GIVEN DATA Block Start

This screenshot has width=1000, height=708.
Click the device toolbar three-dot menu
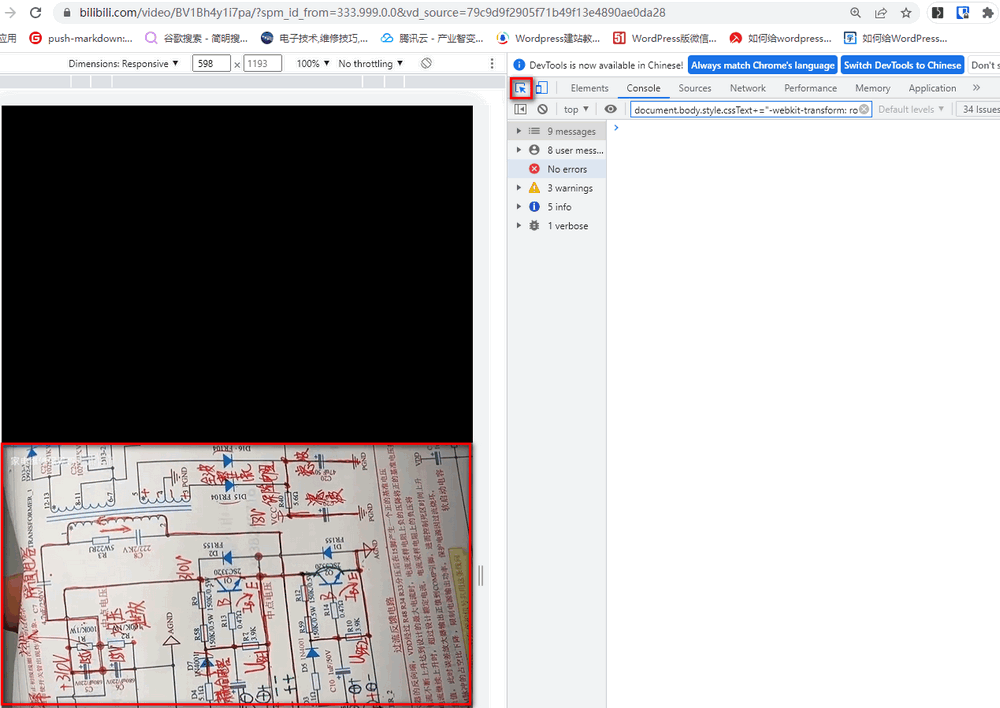[x=491, y=63]
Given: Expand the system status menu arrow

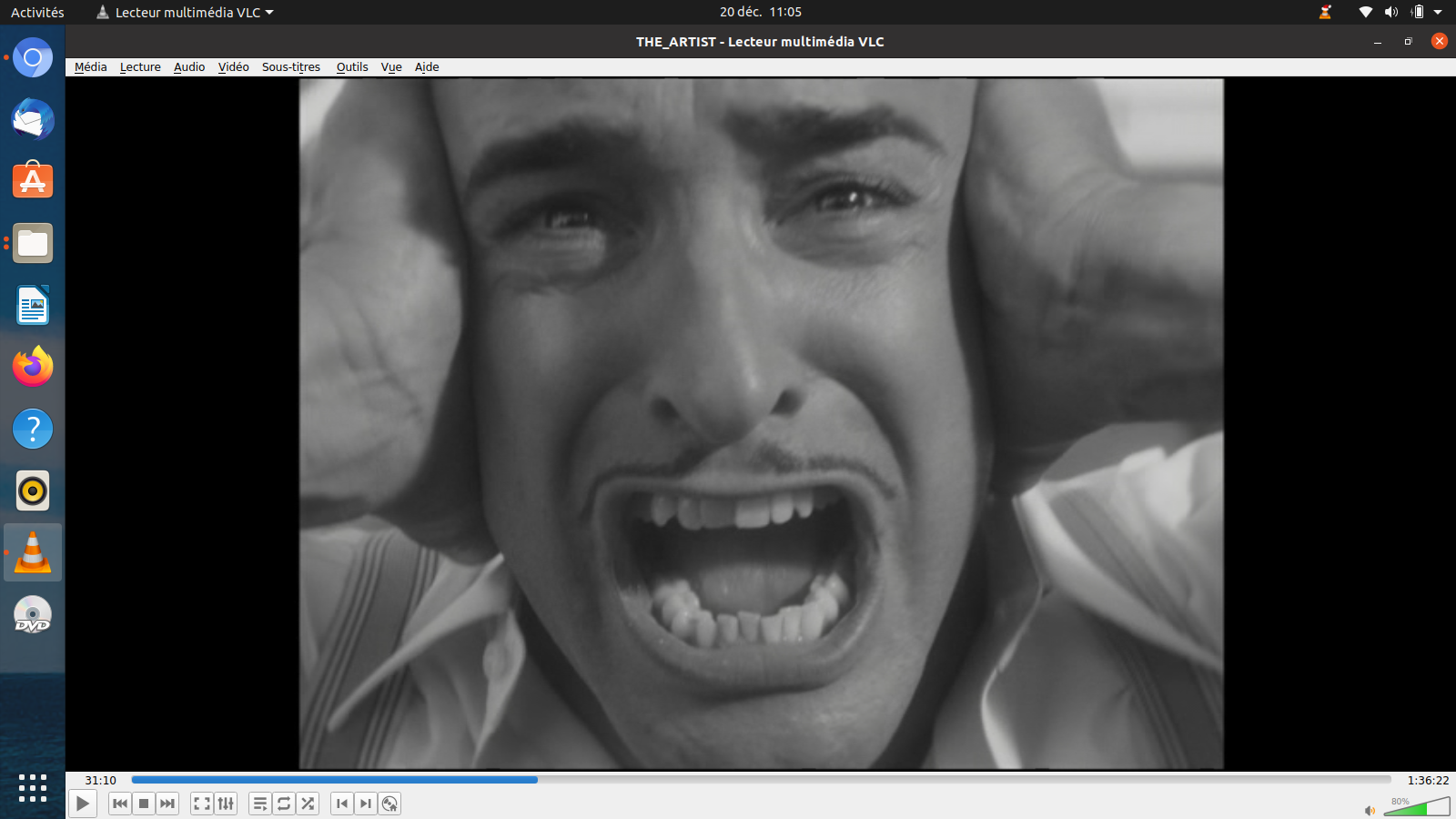Looking at the screenshot, I should click(x=1438, y=12).
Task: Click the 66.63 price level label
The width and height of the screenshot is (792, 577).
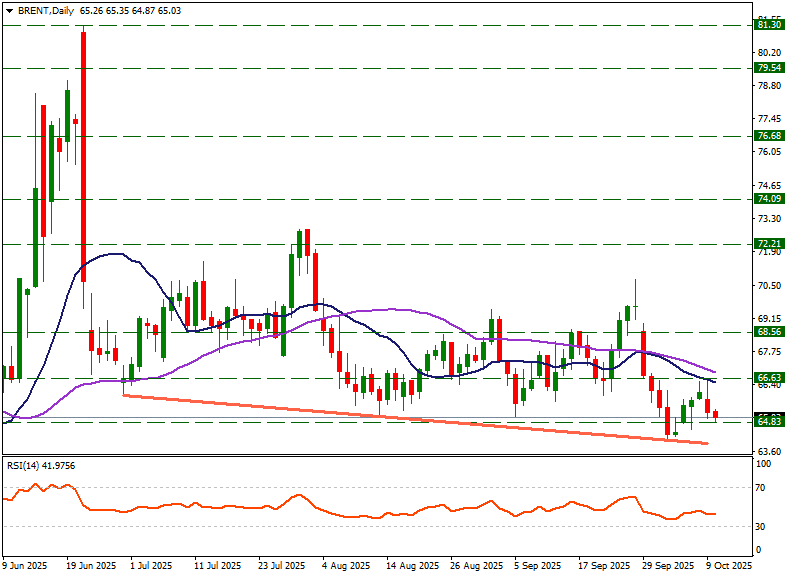Action: 769,378
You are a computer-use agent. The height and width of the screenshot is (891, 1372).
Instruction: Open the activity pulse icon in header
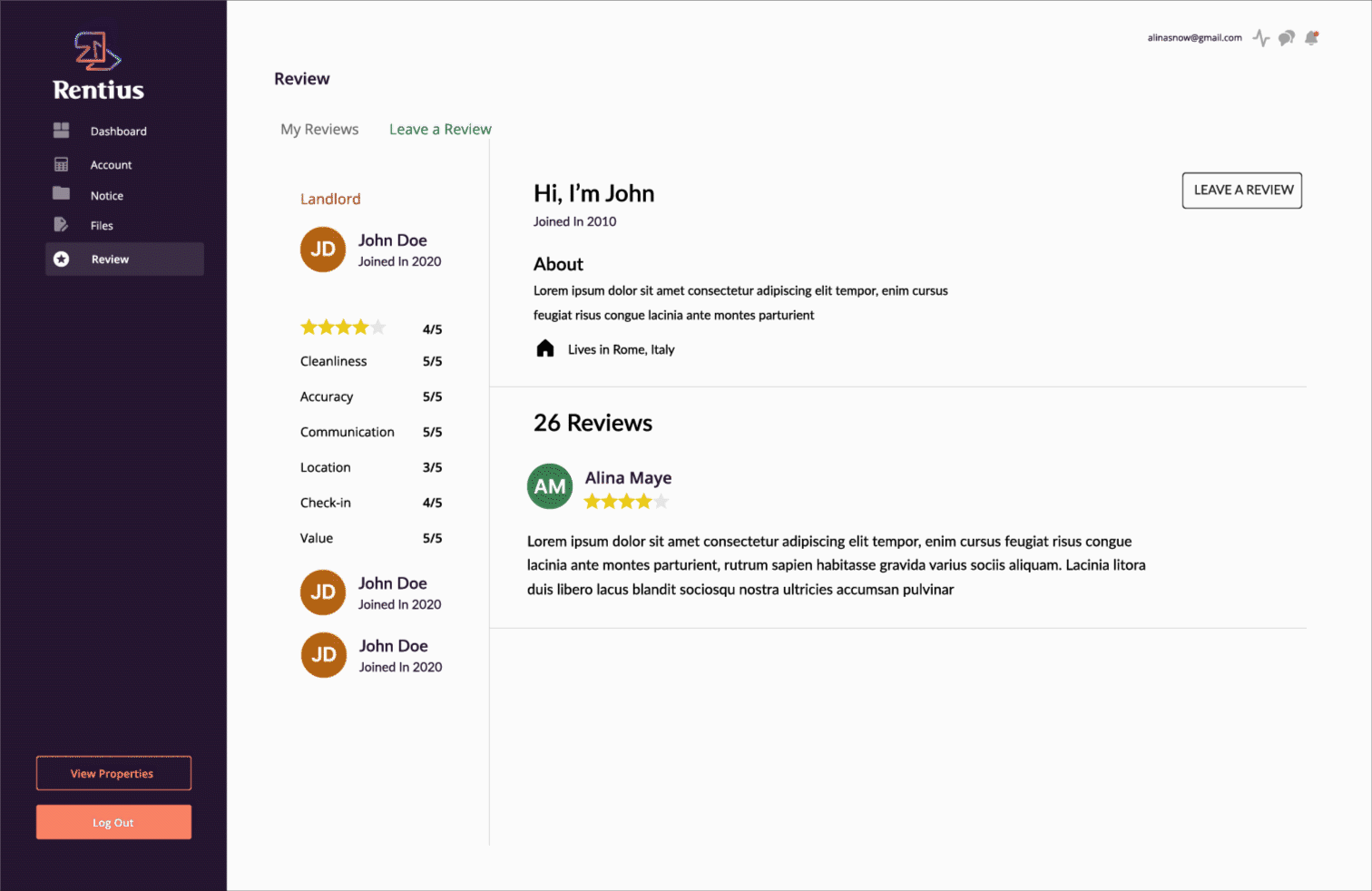tap(1261, 38)
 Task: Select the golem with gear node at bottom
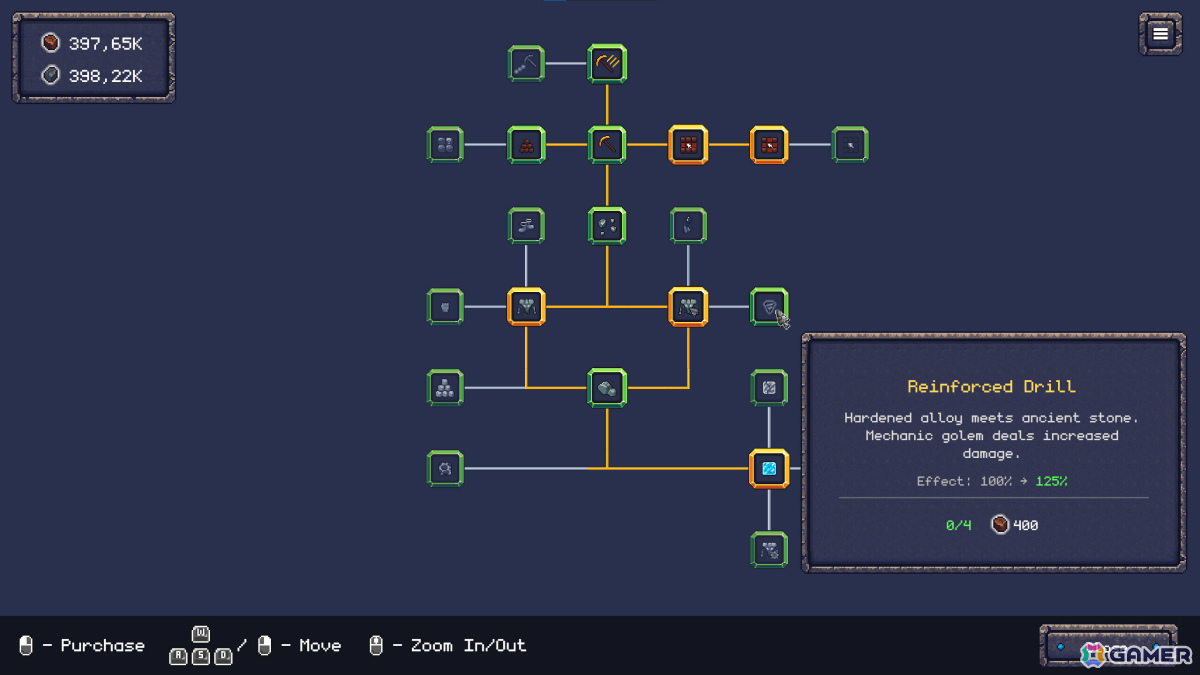pos(769,549)
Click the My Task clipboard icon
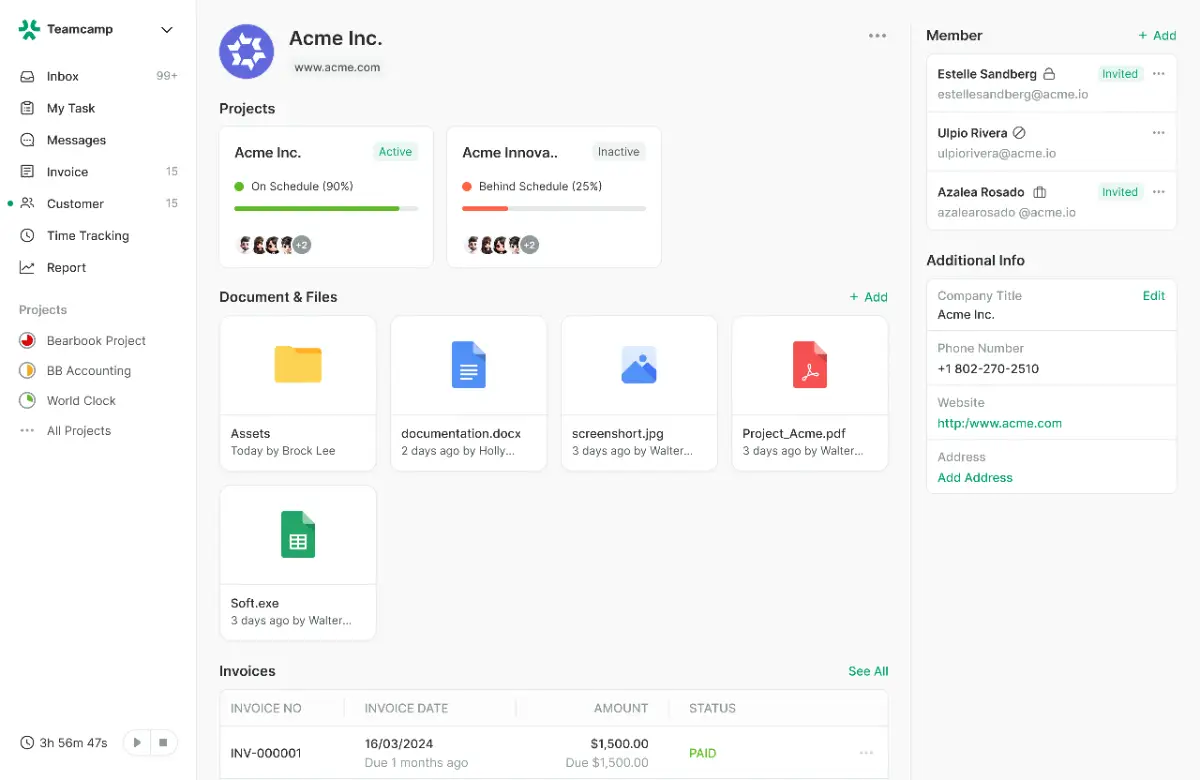1200x780 pixels. coord(27,108)
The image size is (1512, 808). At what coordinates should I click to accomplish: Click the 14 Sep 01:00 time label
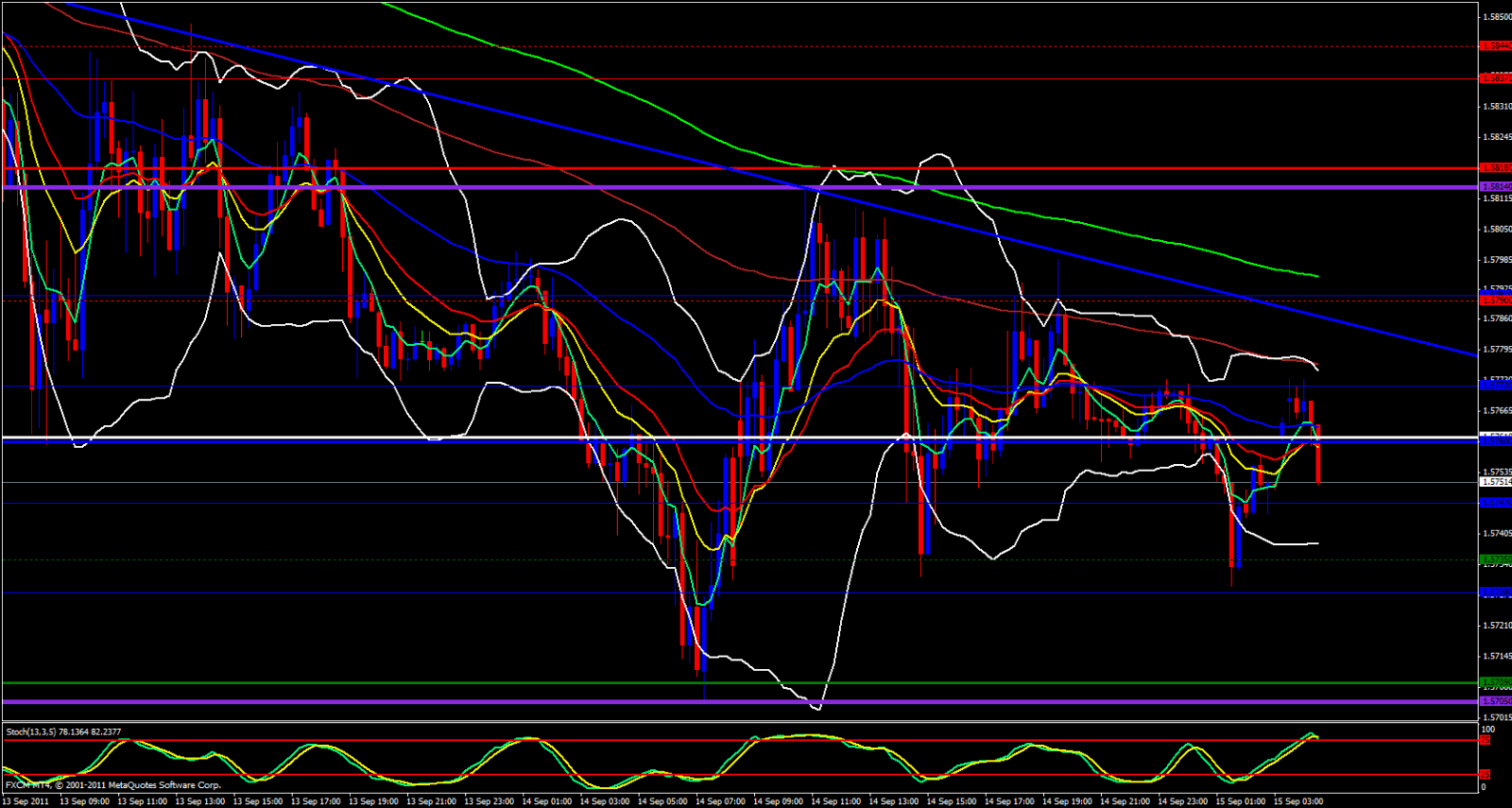pyautogui.click(x=546, y=801)
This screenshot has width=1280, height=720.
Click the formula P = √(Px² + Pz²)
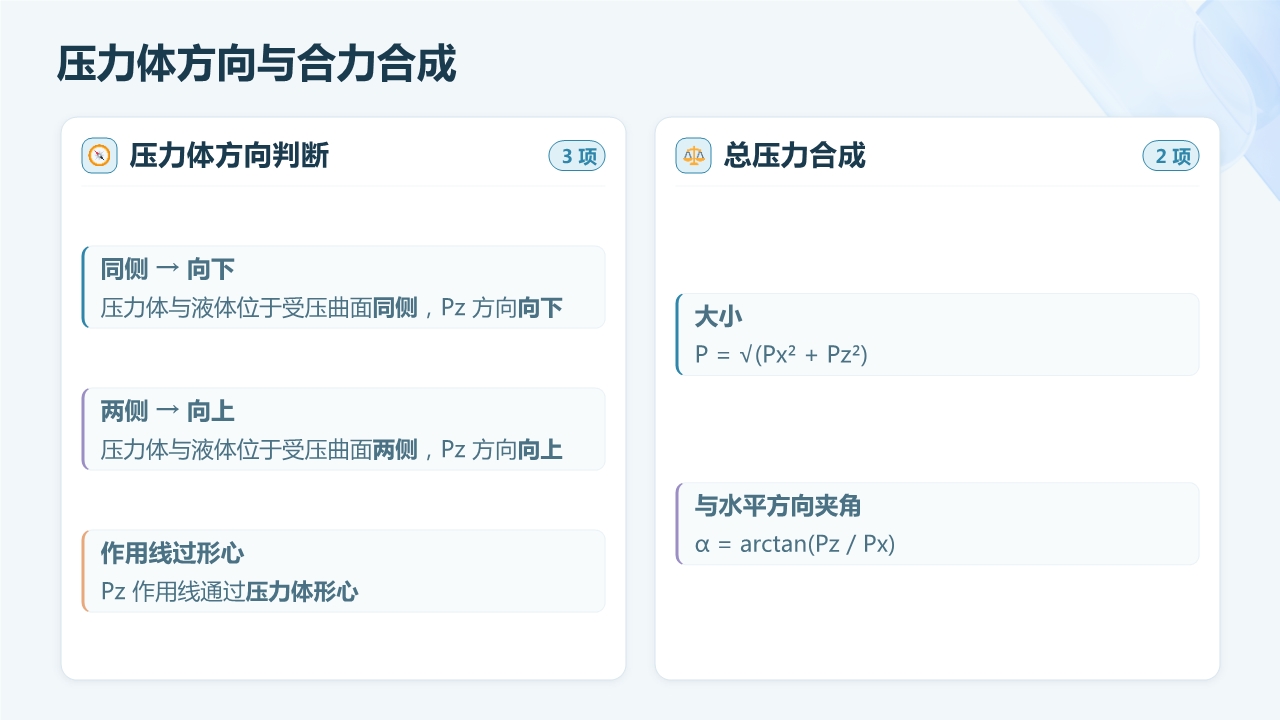coord(781,354)
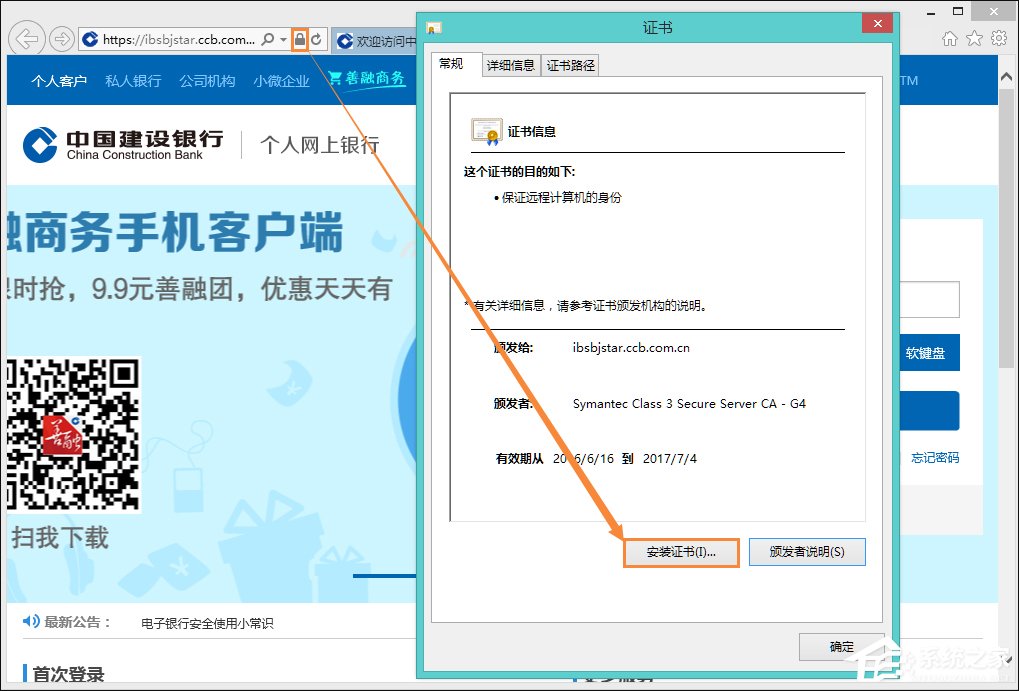Click the 安装证书(I) button
The image size is (1019, 691).
point(681,551)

GIVEN DATA Block End

▶ _WORK ITEM_: Return verbatim every line from the line containing "The image size is (1512, 808)." to the last line of the entries above, inclusive, and leave out the pictures.

▶ _EXERCISE SOLUTION_:
The image size is (1512, 808). At what coordinates should I click to accomplish: Click the 14 Sep 01:00 time label
pyautogui.click(x=546, y=801)
This screenshot has width=1280, height=720.
Click the formula P = √(Px² + Pz²)
coord(781,354)
Click the 安装证书(I) button
The image size is (1019, 691).
point(681,551)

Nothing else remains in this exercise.